Now reading from the perspective of an old goat who has seen and done quite a bit is somewhat different from reading as a fourteen year old on the cusp of adulthood, so Miguel Street won't be etched in my mind the way Response is.

But it is a memorable read nonetheless. It is a collection of short stories but it resembles a novel, being unified by the same narrator, same characters and the same location. So each chapter is really a biography of one or another of the flawed, stroke, ordinary people who live on Miguel Street. I say biography because although the stories are no more than ten or so pages long, and center around everyday events in the characters' lives, one still walks away with the sense of being told what drives that person's life.

I absolutely enjoyed reading the Trini dialect, and fancied that my attempt at producing the accent was authentic. The second World War as backdrop provides interesting insights into how the world scene can affect us, the little dots on the map.
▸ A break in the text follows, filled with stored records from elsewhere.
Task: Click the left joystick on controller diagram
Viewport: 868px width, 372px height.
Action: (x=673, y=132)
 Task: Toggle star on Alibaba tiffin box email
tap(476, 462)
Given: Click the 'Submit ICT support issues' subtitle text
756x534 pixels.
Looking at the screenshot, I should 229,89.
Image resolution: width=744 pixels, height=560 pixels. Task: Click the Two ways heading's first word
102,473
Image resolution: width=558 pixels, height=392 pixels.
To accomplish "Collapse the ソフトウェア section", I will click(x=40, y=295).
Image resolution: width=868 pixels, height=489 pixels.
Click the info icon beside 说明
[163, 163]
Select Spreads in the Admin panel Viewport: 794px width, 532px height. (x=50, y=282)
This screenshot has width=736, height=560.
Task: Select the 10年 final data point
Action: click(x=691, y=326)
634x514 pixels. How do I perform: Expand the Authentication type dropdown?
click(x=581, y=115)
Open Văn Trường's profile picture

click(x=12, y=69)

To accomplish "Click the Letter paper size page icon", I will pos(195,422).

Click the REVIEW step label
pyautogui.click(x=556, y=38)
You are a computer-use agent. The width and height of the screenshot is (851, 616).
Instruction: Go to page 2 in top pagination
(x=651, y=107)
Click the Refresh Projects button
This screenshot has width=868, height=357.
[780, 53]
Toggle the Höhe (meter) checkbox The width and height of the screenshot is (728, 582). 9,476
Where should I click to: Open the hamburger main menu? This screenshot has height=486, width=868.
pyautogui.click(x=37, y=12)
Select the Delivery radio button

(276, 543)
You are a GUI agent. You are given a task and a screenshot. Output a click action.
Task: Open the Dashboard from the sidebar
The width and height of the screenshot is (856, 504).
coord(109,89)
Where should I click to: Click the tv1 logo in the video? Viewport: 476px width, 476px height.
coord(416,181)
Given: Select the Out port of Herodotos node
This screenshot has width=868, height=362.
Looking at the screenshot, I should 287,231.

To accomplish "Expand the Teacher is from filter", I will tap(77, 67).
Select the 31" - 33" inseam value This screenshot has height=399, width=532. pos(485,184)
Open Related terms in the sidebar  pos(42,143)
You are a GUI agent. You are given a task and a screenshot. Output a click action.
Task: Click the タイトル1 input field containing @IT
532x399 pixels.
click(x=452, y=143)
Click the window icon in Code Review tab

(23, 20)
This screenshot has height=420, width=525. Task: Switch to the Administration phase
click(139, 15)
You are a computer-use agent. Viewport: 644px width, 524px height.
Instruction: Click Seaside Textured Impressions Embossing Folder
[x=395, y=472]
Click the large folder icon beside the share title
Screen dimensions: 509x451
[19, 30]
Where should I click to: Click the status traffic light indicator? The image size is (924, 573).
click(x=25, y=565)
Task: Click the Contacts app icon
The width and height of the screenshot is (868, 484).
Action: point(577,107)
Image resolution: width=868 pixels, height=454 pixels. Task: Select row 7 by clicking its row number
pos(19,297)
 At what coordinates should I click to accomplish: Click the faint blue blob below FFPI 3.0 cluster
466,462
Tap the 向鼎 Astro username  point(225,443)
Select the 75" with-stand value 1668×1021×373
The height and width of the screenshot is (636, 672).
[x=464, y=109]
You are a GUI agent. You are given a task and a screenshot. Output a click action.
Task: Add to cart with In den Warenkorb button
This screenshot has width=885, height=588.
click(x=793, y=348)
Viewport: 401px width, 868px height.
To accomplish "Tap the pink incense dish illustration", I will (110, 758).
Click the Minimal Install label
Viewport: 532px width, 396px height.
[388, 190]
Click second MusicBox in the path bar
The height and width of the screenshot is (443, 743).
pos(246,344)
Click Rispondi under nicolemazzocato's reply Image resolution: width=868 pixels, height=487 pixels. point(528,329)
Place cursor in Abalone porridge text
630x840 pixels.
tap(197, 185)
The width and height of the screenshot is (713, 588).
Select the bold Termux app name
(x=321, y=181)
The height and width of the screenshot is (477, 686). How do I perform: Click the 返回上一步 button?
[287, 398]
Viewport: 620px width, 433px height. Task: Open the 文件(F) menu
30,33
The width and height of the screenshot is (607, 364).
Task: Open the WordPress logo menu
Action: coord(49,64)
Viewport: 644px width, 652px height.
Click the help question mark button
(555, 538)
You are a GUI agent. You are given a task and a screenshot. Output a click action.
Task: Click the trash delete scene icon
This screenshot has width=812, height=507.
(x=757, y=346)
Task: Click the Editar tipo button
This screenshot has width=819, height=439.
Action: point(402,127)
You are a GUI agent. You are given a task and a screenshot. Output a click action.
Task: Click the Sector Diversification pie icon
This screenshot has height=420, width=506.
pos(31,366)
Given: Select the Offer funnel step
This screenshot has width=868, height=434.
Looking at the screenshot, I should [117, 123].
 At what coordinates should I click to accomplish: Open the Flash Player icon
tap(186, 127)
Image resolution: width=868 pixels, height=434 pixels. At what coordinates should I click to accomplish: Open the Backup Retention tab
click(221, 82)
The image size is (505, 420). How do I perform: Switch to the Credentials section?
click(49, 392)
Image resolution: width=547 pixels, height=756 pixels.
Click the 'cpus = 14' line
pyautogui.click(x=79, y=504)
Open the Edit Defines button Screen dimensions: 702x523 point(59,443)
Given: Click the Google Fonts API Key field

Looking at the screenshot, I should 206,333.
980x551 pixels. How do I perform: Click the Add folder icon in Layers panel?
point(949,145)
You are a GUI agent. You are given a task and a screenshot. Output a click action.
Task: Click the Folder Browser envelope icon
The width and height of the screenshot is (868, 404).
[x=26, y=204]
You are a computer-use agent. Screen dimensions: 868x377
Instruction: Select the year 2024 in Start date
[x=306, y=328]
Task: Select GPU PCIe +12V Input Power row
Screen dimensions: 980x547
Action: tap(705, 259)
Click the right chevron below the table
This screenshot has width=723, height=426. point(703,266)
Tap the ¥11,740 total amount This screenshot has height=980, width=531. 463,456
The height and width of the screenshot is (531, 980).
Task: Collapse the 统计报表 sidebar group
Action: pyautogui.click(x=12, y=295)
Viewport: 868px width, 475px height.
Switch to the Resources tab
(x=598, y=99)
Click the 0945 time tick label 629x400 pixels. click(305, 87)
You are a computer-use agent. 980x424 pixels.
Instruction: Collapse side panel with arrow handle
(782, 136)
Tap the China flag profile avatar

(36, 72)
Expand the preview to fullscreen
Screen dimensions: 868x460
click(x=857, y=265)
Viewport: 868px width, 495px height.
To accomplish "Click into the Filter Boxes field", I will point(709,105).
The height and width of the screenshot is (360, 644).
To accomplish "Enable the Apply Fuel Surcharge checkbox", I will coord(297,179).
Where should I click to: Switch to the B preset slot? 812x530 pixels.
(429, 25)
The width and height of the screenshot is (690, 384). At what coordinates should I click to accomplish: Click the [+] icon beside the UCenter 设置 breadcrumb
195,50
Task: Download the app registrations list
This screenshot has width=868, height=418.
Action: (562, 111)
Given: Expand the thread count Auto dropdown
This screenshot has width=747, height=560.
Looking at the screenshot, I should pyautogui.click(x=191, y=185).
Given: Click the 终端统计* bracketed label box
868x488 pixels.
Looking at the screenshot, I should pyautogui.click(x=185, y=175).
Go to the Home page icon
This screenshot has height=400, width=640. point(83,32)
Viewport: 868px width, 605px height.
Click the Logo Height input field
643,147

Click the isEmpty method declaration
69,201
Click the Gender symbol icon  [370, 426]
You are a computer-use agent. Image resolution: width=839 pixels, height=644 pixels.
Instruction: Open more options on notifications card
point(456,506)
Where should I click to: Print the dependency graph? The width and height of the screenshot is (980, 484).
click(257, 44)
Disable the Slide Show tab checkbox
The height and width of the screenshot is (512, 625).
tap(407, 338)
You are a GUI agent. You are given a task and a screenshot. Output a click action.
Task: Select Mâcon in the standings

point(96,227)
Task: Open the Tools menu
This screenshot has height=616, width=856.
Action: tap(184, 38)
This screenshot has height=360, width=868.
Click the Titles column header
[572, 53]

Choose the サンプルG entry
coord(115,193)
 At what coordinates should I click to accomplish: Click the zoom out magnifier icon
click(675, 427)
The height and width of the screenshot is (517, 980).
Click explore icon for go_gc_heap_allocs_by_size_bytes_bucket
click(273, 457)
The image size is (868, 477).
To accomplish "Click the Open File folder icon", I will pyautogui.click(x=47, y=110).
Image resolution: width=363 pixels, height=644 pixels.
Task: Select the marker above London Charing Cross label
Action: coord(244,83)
There is plenty from the landscape of West Indian life in general and Trinidadian life in particular, with treats from cricket, popular calypsoes at the time and much more.


"[Naipaul] just annoys me so much... I think probably the only people who'll say good things about him are Western people, right- wing people." Jamaica Kincaid
It seemed to me that most of the men in Miguel Street are dysfuntional; they beat their wives- or are beaten by their wives, or they live in some concocted version of reality, or have some sad notion of masculinity, or are puny in some way or other. Two women get a story all to themselves. One has eight children each for different men, that's the only way she could remain in control of her life, yet she regrets the path of her life for she drives her teenage daughtor who becomes pregnant to suicide (so it looks to me). The other woman runs off with a pitiful loser who beats her to a pulp before she eventually goes back to lounging on her doctor husband's lawn in her short shorts.
A condescending treatment of his own? Or the truth about people in general?
I found Miguel Street a whole lot easier to read than A House for Mr. Biswas. I never read Mimic Men but it is highly recommended by my father, so it's on my list of to read. V.S Naipaul, the author of Miguel Street and fourteen other works of fiction as well as several works of nonfiction is the 2001 Nobel laureate for literature.

2 comments:

Daisy Soap Girl said...

These are very interesting and will be on my list for reading. I hope I can find them here.

Jdid said...

I had an aversion to Naipaul cause Biswas was one of the books they foisted on us for CXC and me and a buddy of mine tried to read it the summer before 5th form even though the teachers ended up not using it at all. Never finished it anyways.

But Miguel Street I just love that book. The thing is I know Trini people who absolutely dislike it cause they say its as usual Biswas dissing Trini and Caribbean people by poking fun at the characters in Miguel Street. I sorta feel what they saying but at the same time I think its hilarious.